[Opening PROVIDED INFORMATION section]

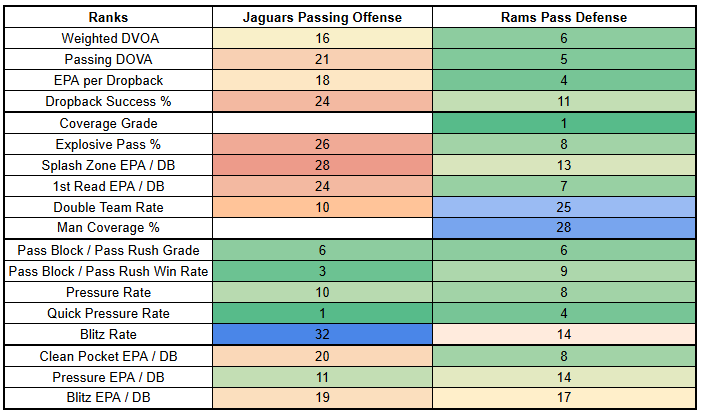Select the Dropback Success % label cell

click(x=105, y=102)
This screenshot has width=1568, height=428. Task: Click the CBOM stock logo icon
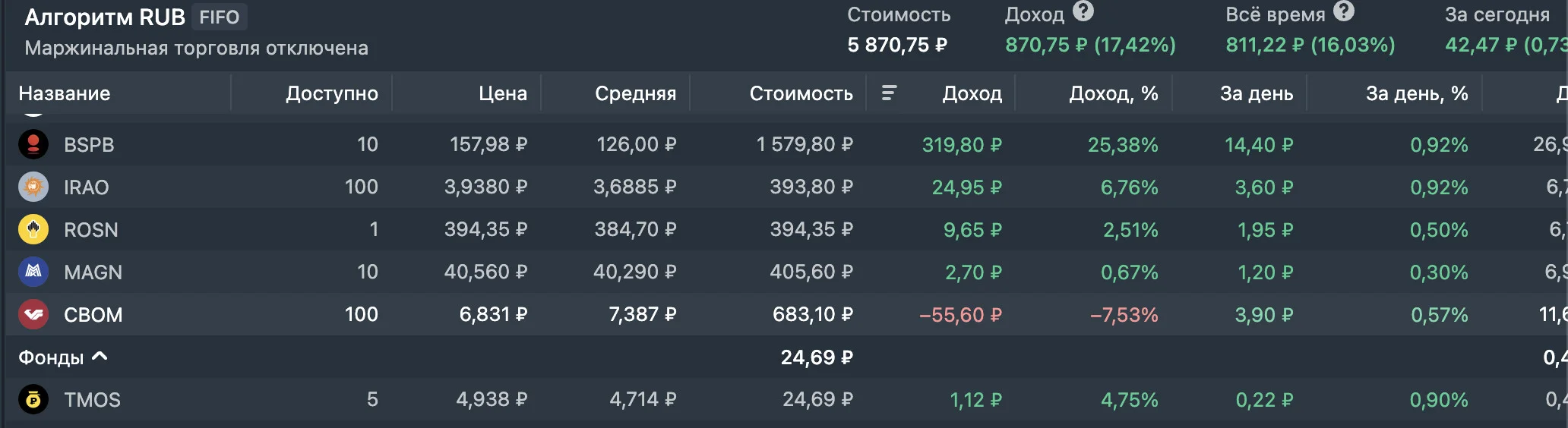(33, 314)
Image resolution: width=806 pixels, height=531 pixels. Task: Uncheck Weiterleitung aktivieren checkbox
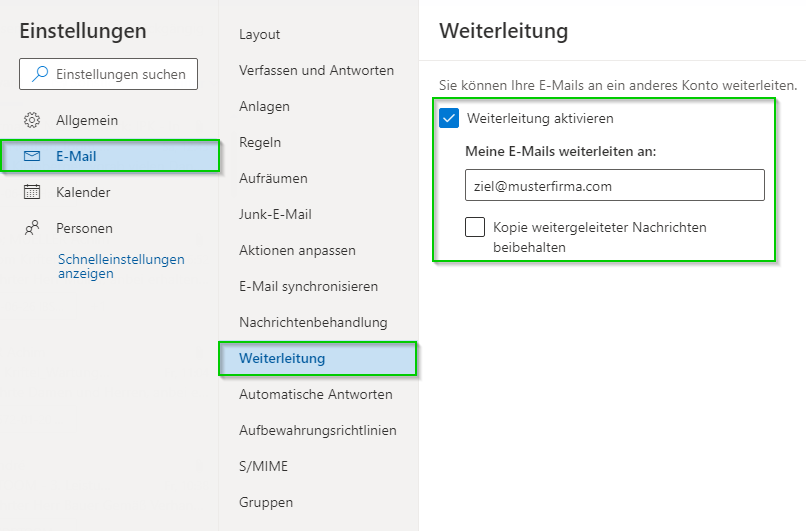coord(449,118)

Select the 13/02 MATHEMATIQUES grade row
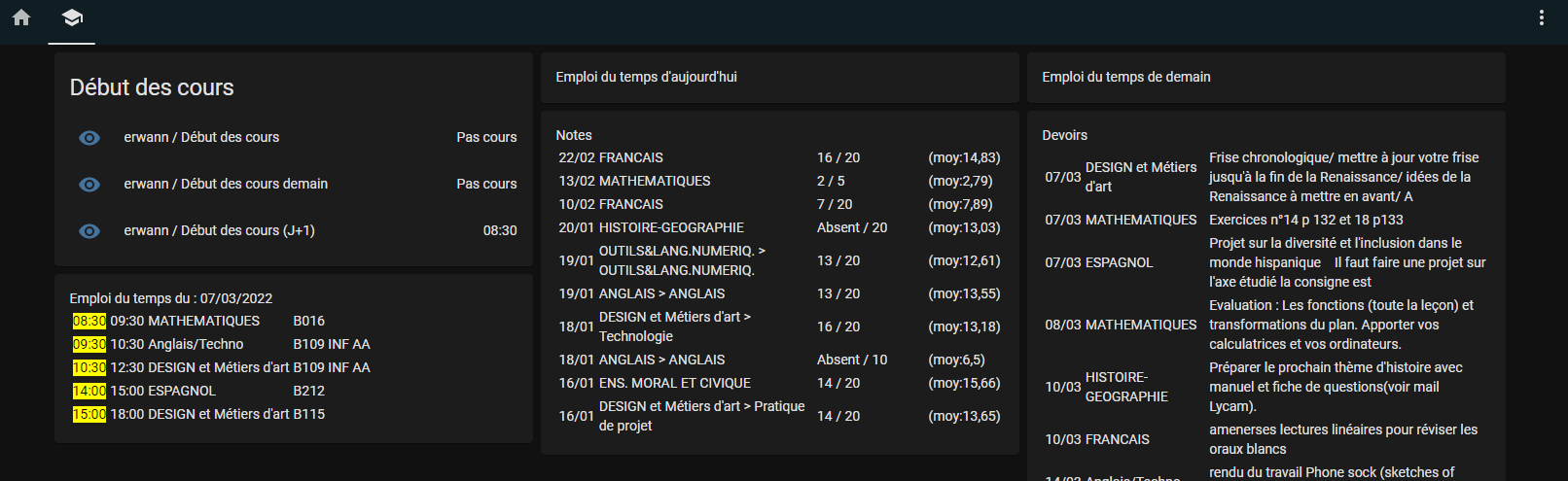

[Closing PROVIDED INFORMATION section]

* TASK DIRECTIONS
Copy out exactly the lines between the line that contains "This screenshot has" and the last line of the records, both ends included; leave out every picture.

* OUTPUT FOR THIS TASK
This screenshot has width=1568, height=428. Task: Click the CBOM stock logo icon
(33, 314)
Image resolution: width=806 pixels, height=531 pixels. Task: Uncheck Weiterleitung aktivieren checkbox
coord(449,118)

Select the 13/02 MATHEMATIQUES grade row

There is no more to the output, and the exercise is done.